A quarter of B.C. children aged five to 11 have registered for the new COVID-19 vaccine expected to roll out for youngsters starting next Monday.

B.C. Health Minister Adrian Dix said 90,000 of an approximate 350,000 eligible children are registered to have their shot, which he called “a significant number.” About 75,000 were already registered Friday when Health Canada approved the Pfizer-BioNTech vaccine, and another 15,000 signed up afterwards.

“We don’t have any vaccine in the province yet, so it’s pretty impressive that 90,000 people have already registered and I expect more to do so in the coming days,” said Dix. “It’s a great start.”

The federal government ordered 2.9 million doses, enough for every child in the country in the five to 11 age group.

Dix said there was some impact on the distribution of vaccines immediately after last week’s flooding, but it was temporary: “We’re making sure that vaccines get around the province.”

He said B.C. has been a vaccination leader — 91 per cent of British Columbians 12 and older have a received a first dose, more than 87 per cent are fully immunized, 317,000 people have received booster doses, and no immunized child between the ages of 12 and 17 has been hospitalized — and he expects the province to be a leader in vaccinations for those age five to 11 as well.

“These vaccines that have been rigorously and independently reviewed by Health Canada are safe and effective,” said Dix. “They’ve been used for millions of children already in the United States and we’re looking forward to getting going with the campaign.”

Details of the immunization rollout will be revealed at 1:30 p.m. Tuesday by provincial health officer Dr. Bonnie Henry and Penny Ballem, who is responsible for B.C.’s vaccination program, said Dix.

The vaccines for children will be administered mainly through community clinics but also some through school clinics, he said.

The government is asking parents and guardians to register their children immediately, so they can receive an invitation to book when it’s their child’s turn. (Go to ­ or call 1-833-838-2323 toll-free.)

Health Canada announced Friday that it had approved the Pfizer-BioNTech child-size dose of mRNA vaccine for younger children.

The vaccine is recommended by the National Advisory Committee on Immunization, which says children who do not have any conditions that would make vaccination risky can receive two doses.

Meanwhile, two COVID outbreaks at Nanaimo health facilities were declared over on Monday.

Seventeen people — including 14 patients and three staff — were infected in an outbreak in the transitional care unit of Nanaimo Regional Hospital, which began Nov. 1 and claimed three lives.

Five people — two staff members and three residents — were infected in the outbreak at Chartwell Malaspina Care Centre’s Hummingbird Unit, which began Oct. 31.

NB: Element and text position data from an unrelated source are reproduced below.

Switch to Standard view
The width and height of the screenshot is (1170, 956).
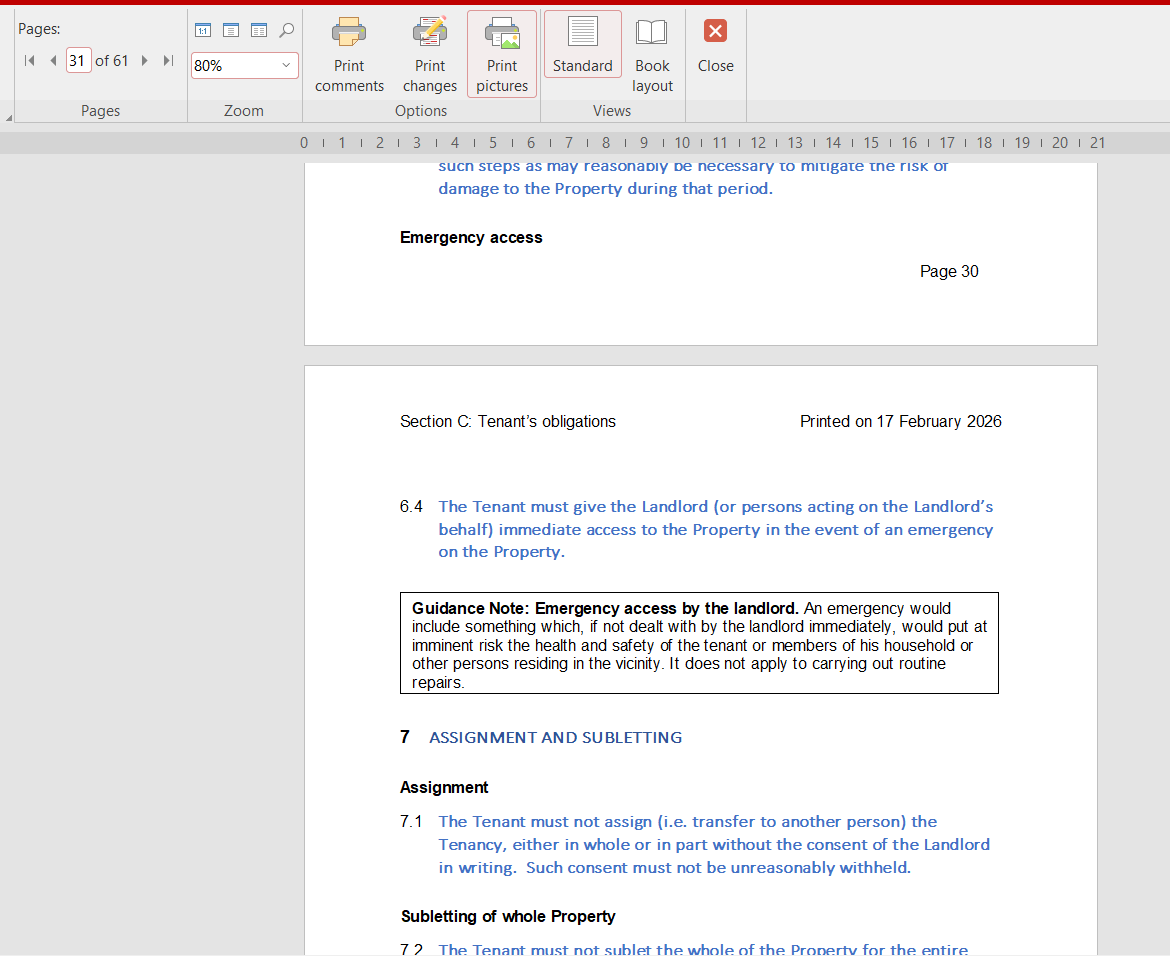[582, 45]
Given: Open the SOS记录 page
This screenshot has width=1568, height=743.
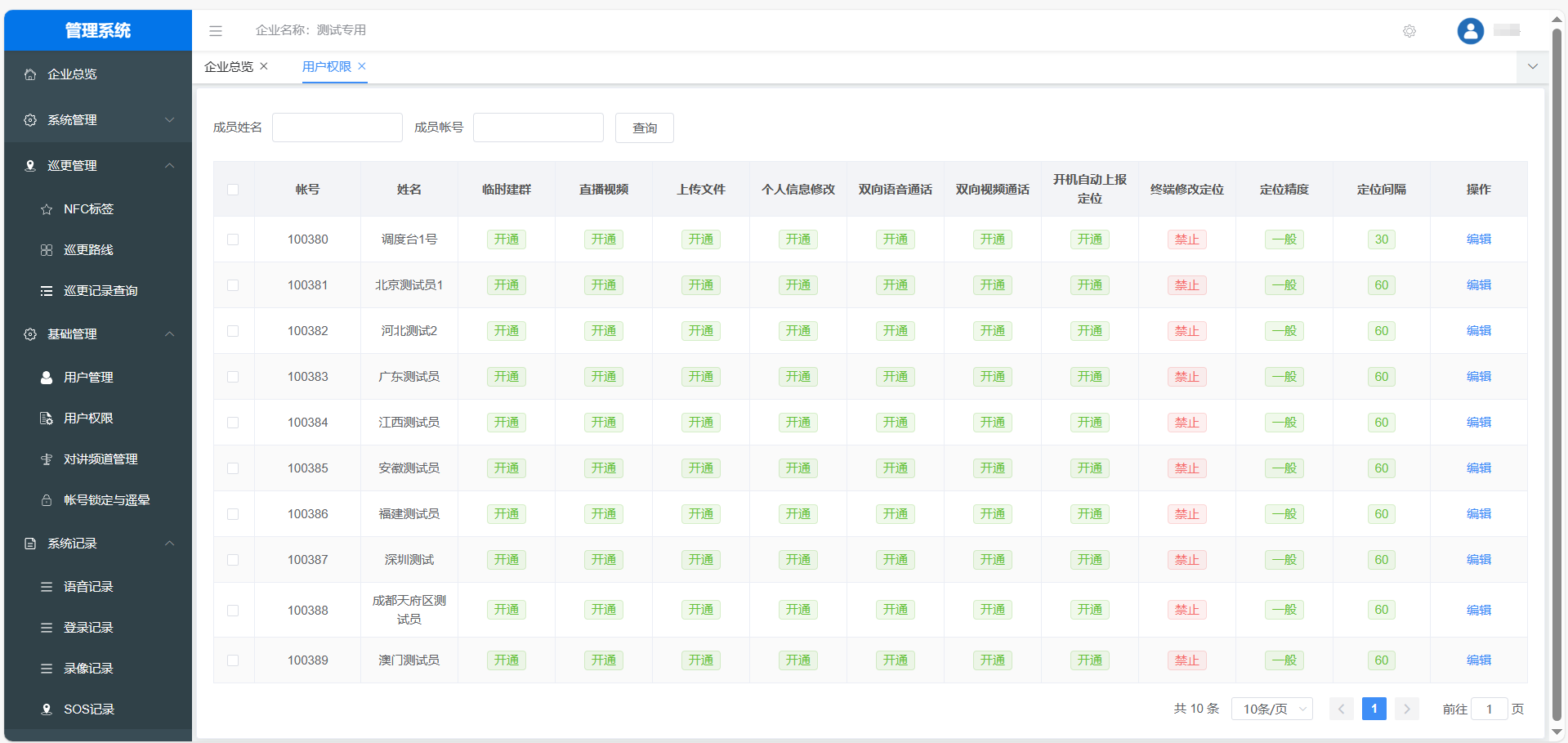Looking at the screenshot, I should [85, 709].
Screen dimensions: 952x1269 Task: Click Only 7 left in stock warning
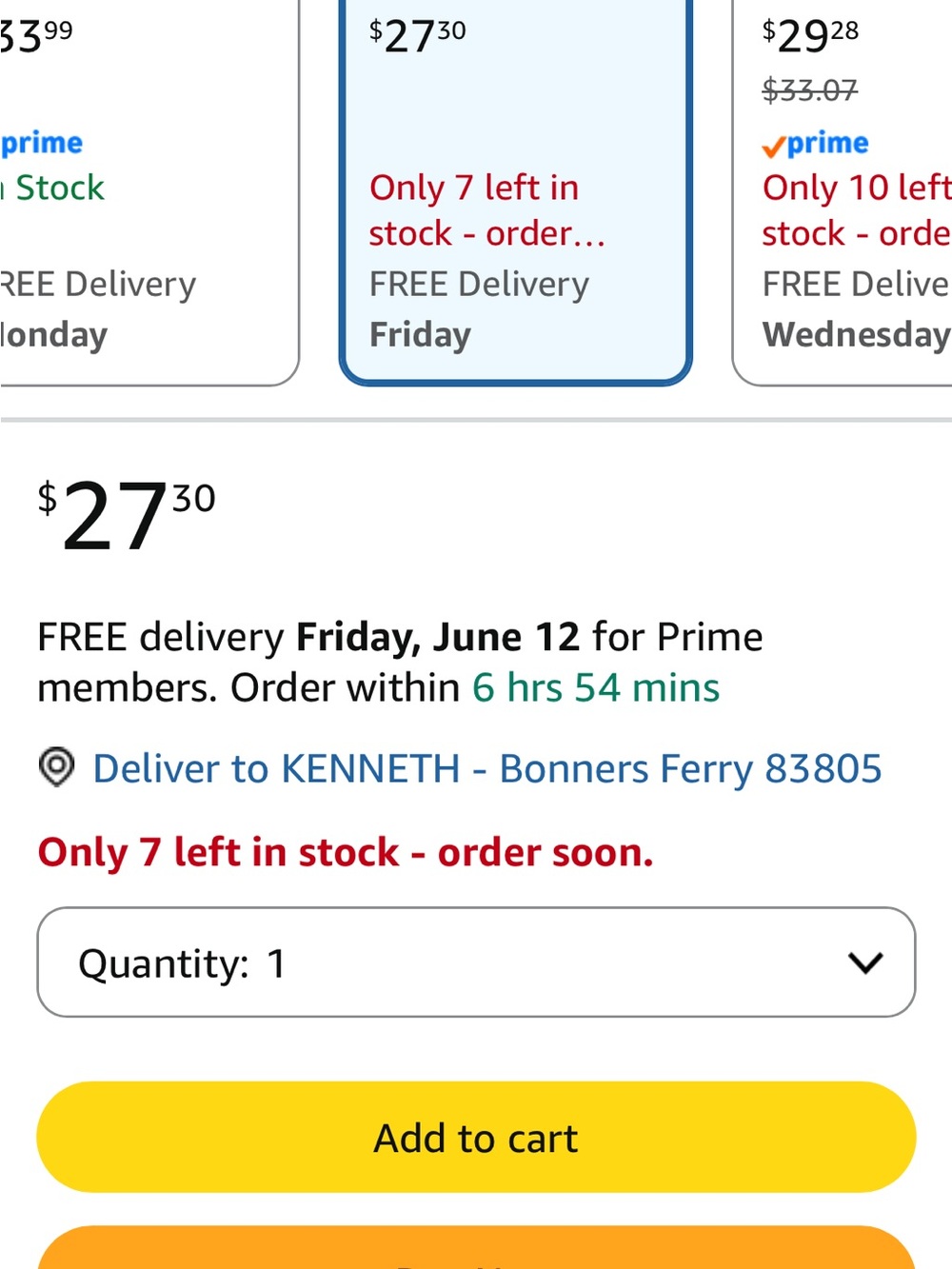pos(346,852)
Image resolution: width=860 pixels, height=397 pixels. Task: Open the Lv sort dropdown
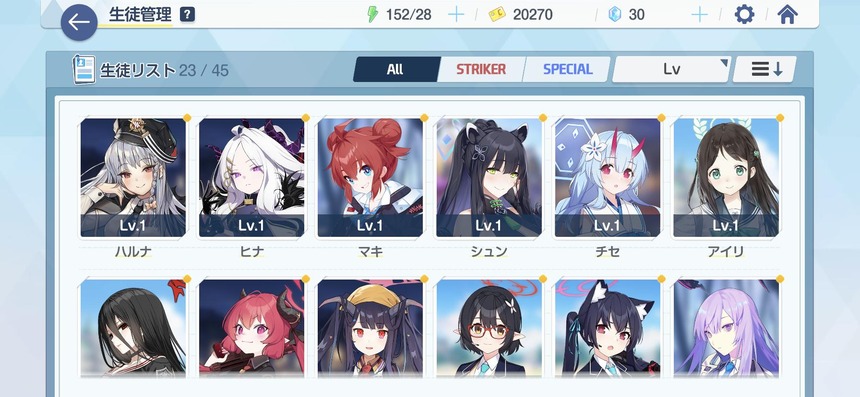[x=672, y=69]
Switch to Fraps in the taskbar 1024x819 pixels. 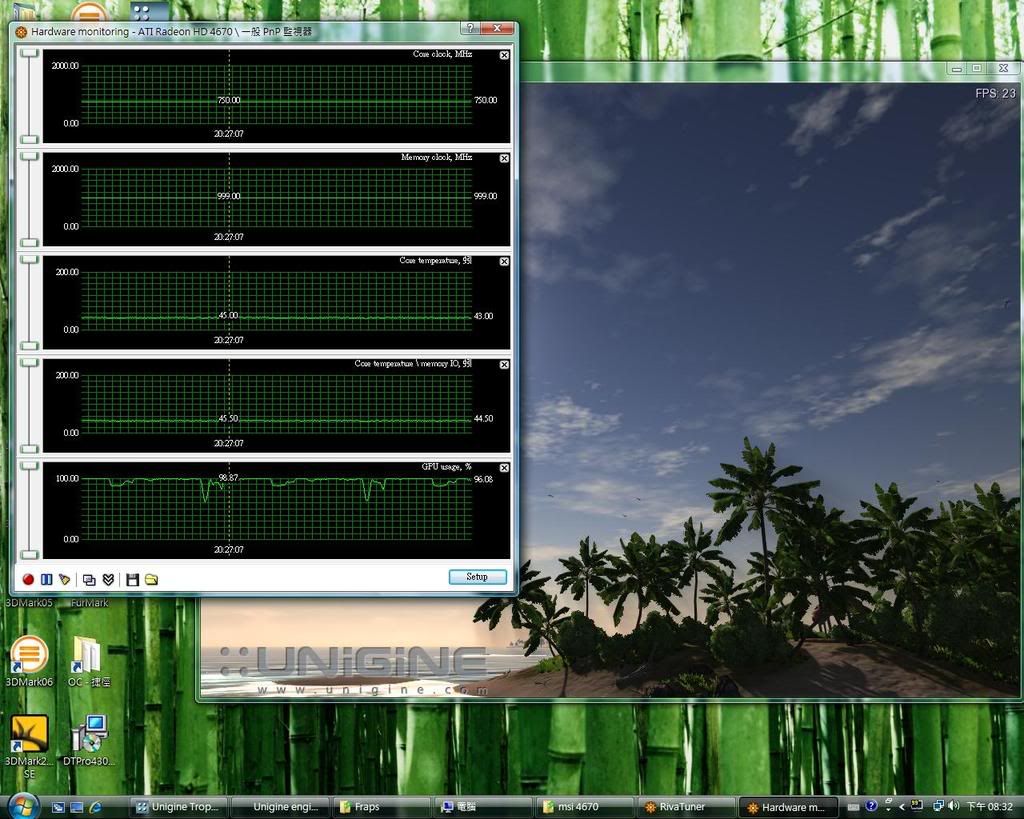[x=380, y=807]
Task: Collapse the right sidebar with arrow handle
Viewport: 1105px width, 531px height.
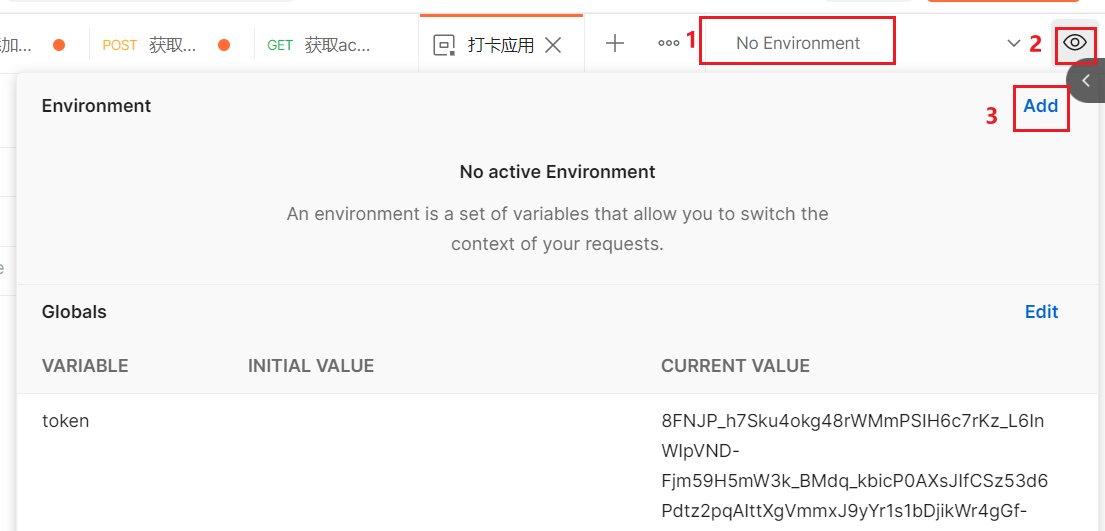Action: (x=1086, y=81)

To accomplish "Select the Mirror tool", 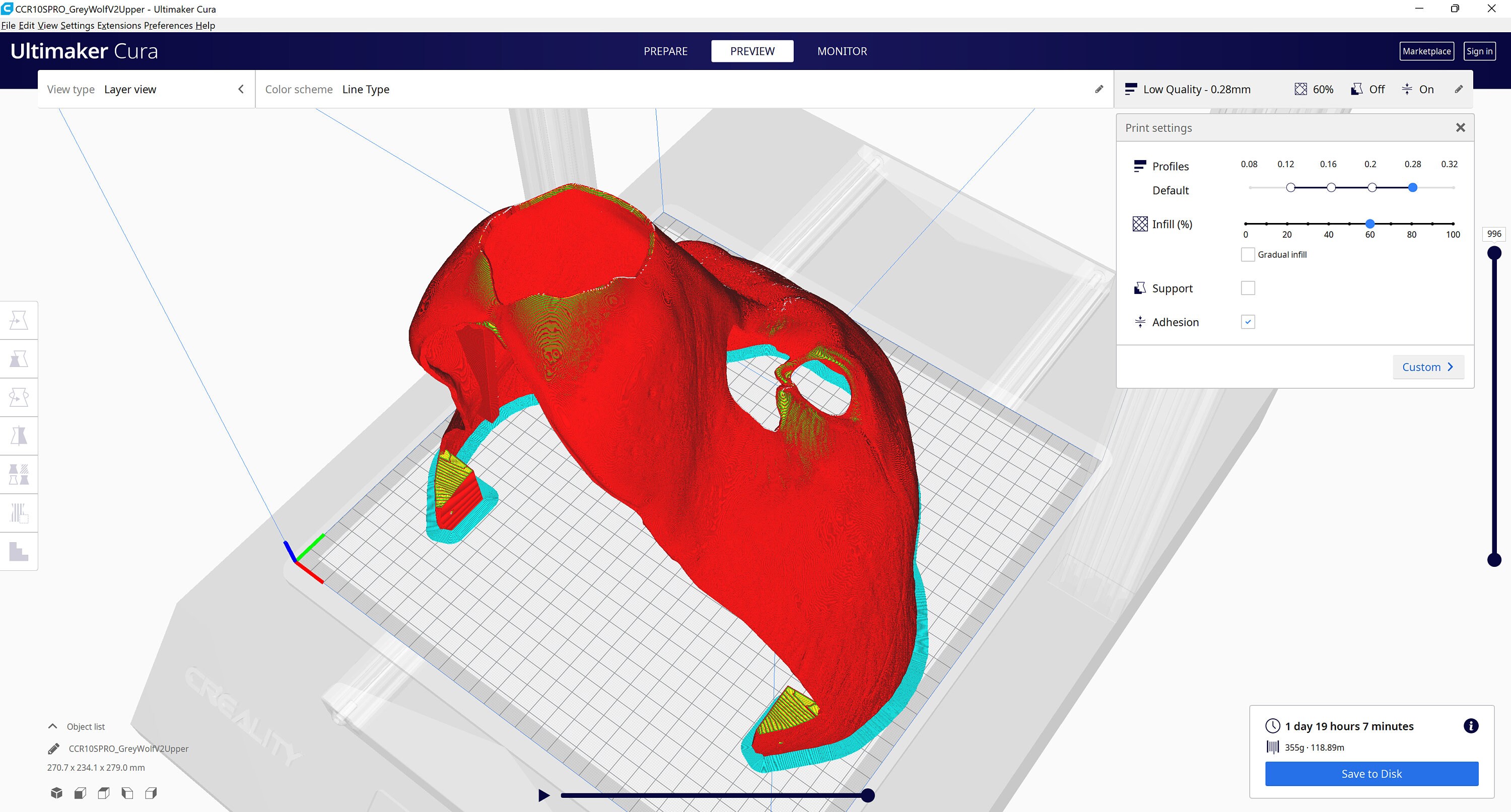I will tap(19, 435).
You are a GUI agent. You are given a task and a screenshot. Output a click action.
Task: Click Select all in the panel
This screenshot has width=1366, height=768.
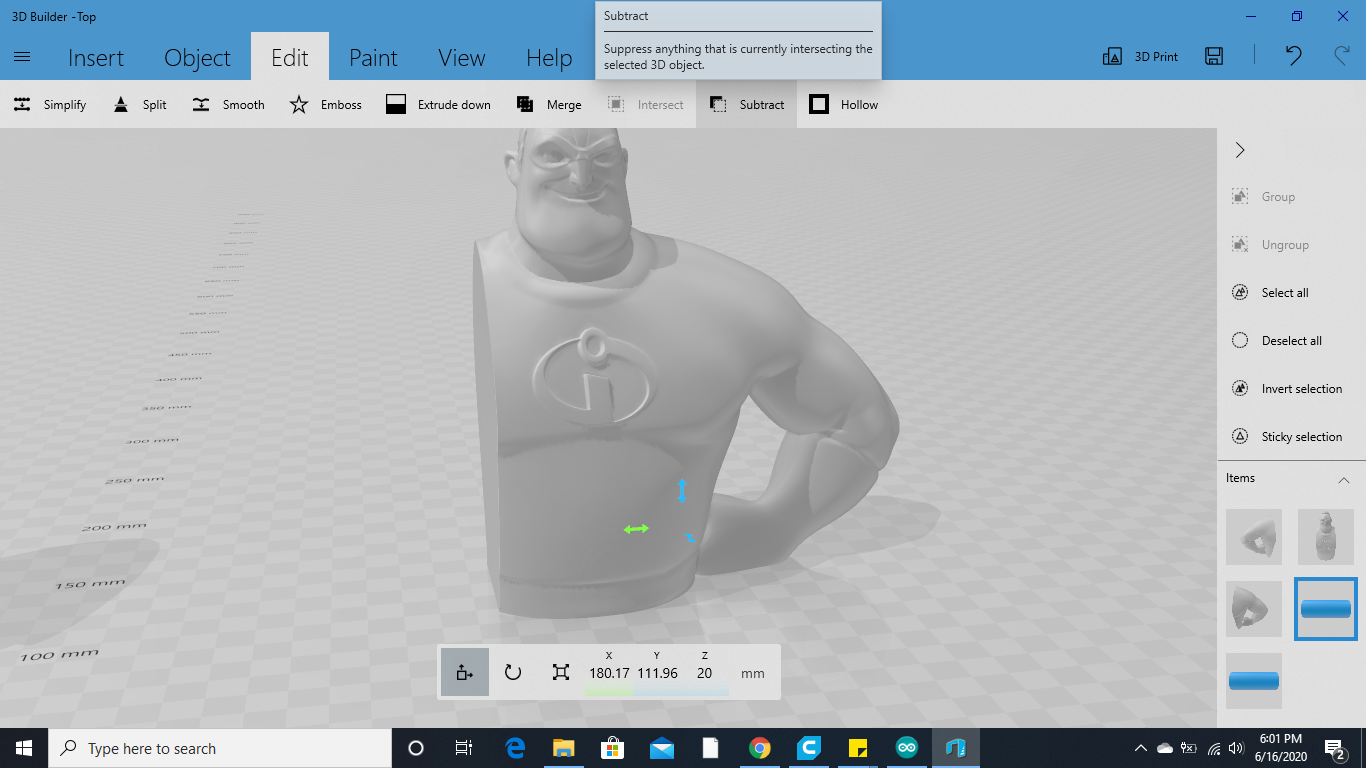pos(1280,292)
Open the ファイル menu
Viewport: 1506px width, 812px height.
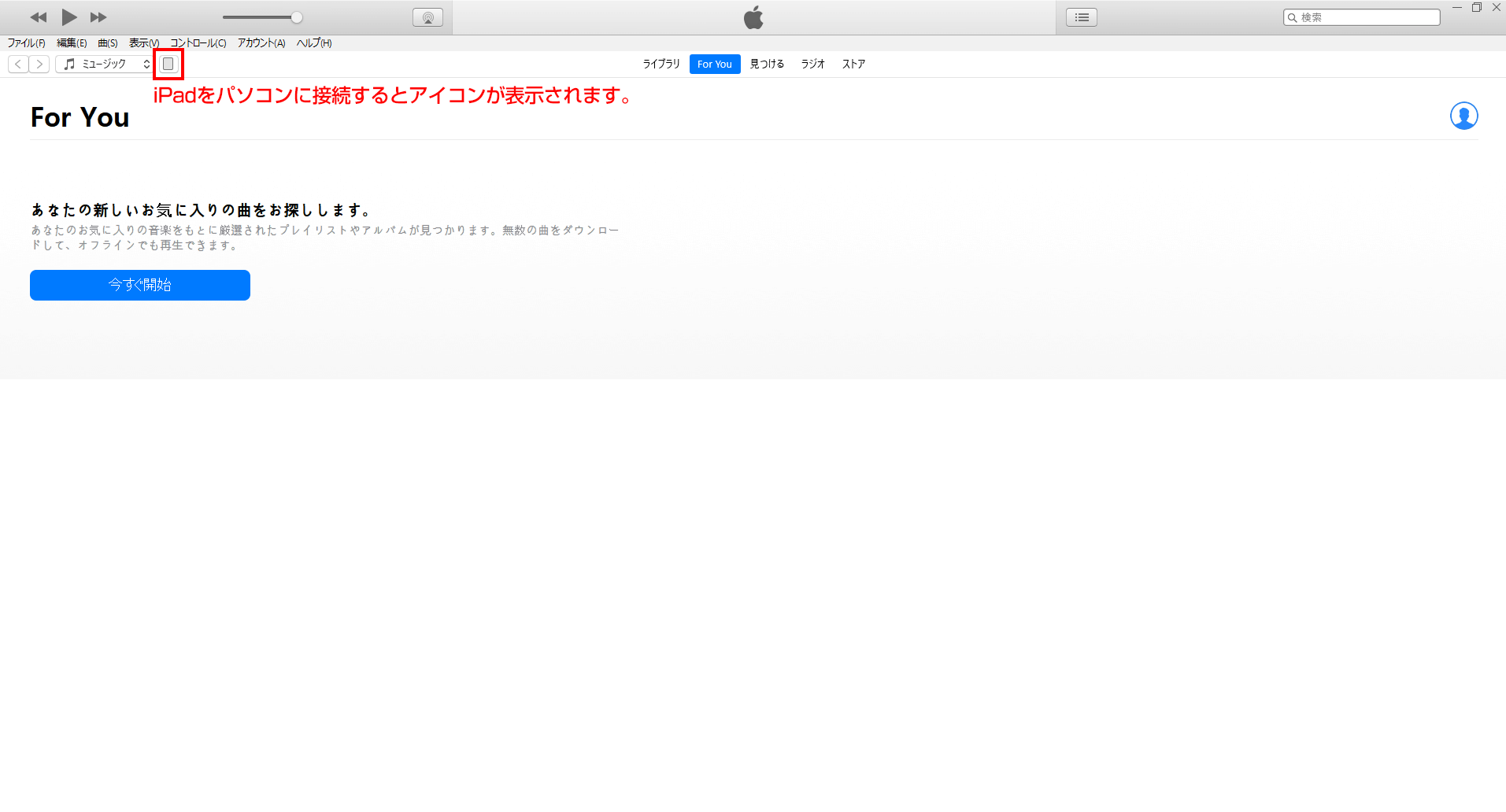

Social visits, admissions and transfers and resident movement at Chartwell are expected to resume on Wednesday.

The province reported 1,052 new cases of COVID-19 over a three-day period beginning Friday — 159 in the Island Health region, which now has 436 active cases. Ten new deaths were reported, including two in the Island Health region.

The province said from Nov. 12-18, people not fully vaccinated accounted for 59.8% of COVID-19 cases, while from Nov. 5-18, they accounted for 69.9% of COVID-19 hospitalizations.